Published Jan 14, 2011 3:38 PM by The Maritime Executive

“The second half of 2009 has seen an improvement with ‘less bad’ year-over-year numbers compared with the first half,” IHS Global Insight Economist Paul Bingham said.

WASHINGTON, December 22, 2009 –After more than two and a half years of year-over-year declines, import cargo volume at the nation’s major retail container ports is expected to see three straight months of gains in early 2010, according to the monthly Port Tracker report released today by the National Retail Federation and IHS Global Insight.

“We’ve been seeing hints of a turnaround in our past few reports but this is starting to look like a clear trend,” NRF Vice President for Supply Chain and Customs Policy Jonathan Gold said. “If retailers are starting to import more merchandise, it’s because they expect to be able to sell more and that’s a good sign for our industry and the overall economy.”
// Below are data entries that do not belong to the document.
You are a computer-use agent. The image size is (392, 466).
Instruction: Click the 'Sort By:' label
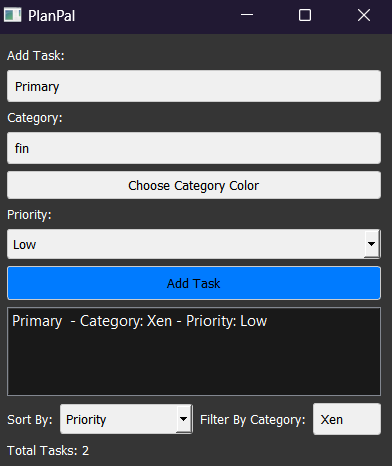tap(30, 419)
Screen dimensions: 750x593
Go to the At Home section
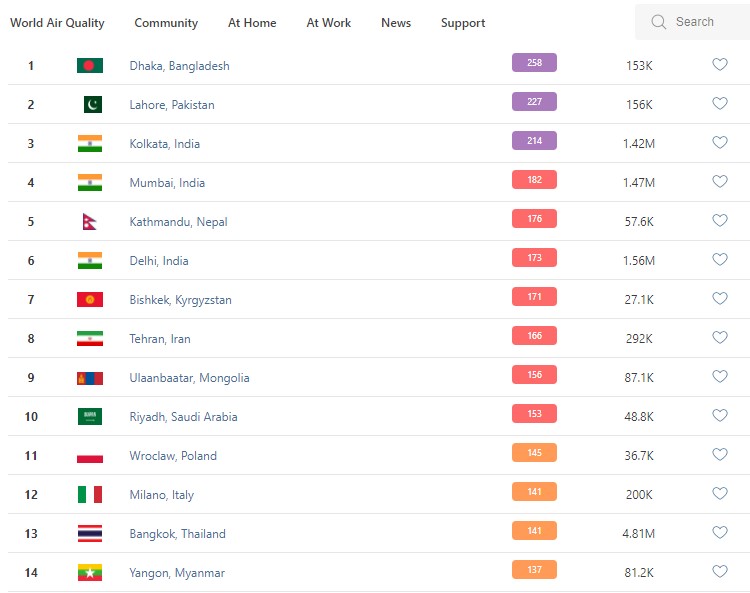pos(252,23)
U.S. ports surveyed handled 1.18 million Twenty-foot Equivalent Units in October, the most recent month for which actual numbers are available. That was up 4 percent from September as retailers hit their busiest shipping month of the year as the holiday season approached, but nonetheless down 14 percent from October 2008 and marked the 28thmonth in a row to see a year-over-year decline. November was estimated at 1.09 million TEU, down 12 percent from last year, and December is forecast at 1.05 million TEU, down 1 percent from last year. January 2010 is forecast at 1.02 million TEU, down 4 percent from January 2009. One TEU is one 20-foot container or its equivalent.

The January figure would mark the 31st month of year-over-year declines, but the trend is forecast to be broken in February 2010, when cargo is expected to total 972,391 TEU. The figure is below the 1 million mark because February is the slowest month of the year, but would be a 16 percent increase over February 2009. March 2010 is forecast at 1.02million TEU, a 6 percent increase over March 2009, and April 2010 is forecast at1.08 million TEU, a 9 percent increase over April 2010. Port Tracker forecasts only six months in advance, so later numbers aren’t yet known.
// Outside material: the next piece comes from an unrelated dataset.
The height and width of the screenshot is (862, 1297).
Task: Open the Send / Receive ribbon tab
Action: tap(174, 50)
The report now expects 2009 to end with a total volume of 12.6 million TEU, a drop of 17 percent from last year’s 15.2 million TEU and the lowest since the 12.47 million TEU imported in2003.

“The second half of 2009 has seen an improvement with ‘less bad’ year-over-year numbers compared with the first half,” IHS Global Insight Economist Paul Bingham said. “While improving, import container traffic is projected to be weak through March due to the traditional slow season combined with the weak pace of economic recovery.”

All U.S. ports covered by Port Tracker– Los Angeles/Long Beach, Oakland, Seattle and Tacoma on the West Coast; New York/New Jersey, Hampton Roads, Charleston and Savannah on the East Coast, and Houston on the Gulf Coast– are rated “low” for congestion, the same as last month.

Port Tracker, which is produced by the economic research, forecasting and analysis firm IHS Global Insight for NRF, looks at inbound container volume, the availability of trucks and railroad cars to move cargo out of the ports, labor conditions and other factors that affect cargo movement and congestion. The report is free to NRF retail members. Subscription information is available at www.nrf.com/PortTracker or by calling (202)783-7971.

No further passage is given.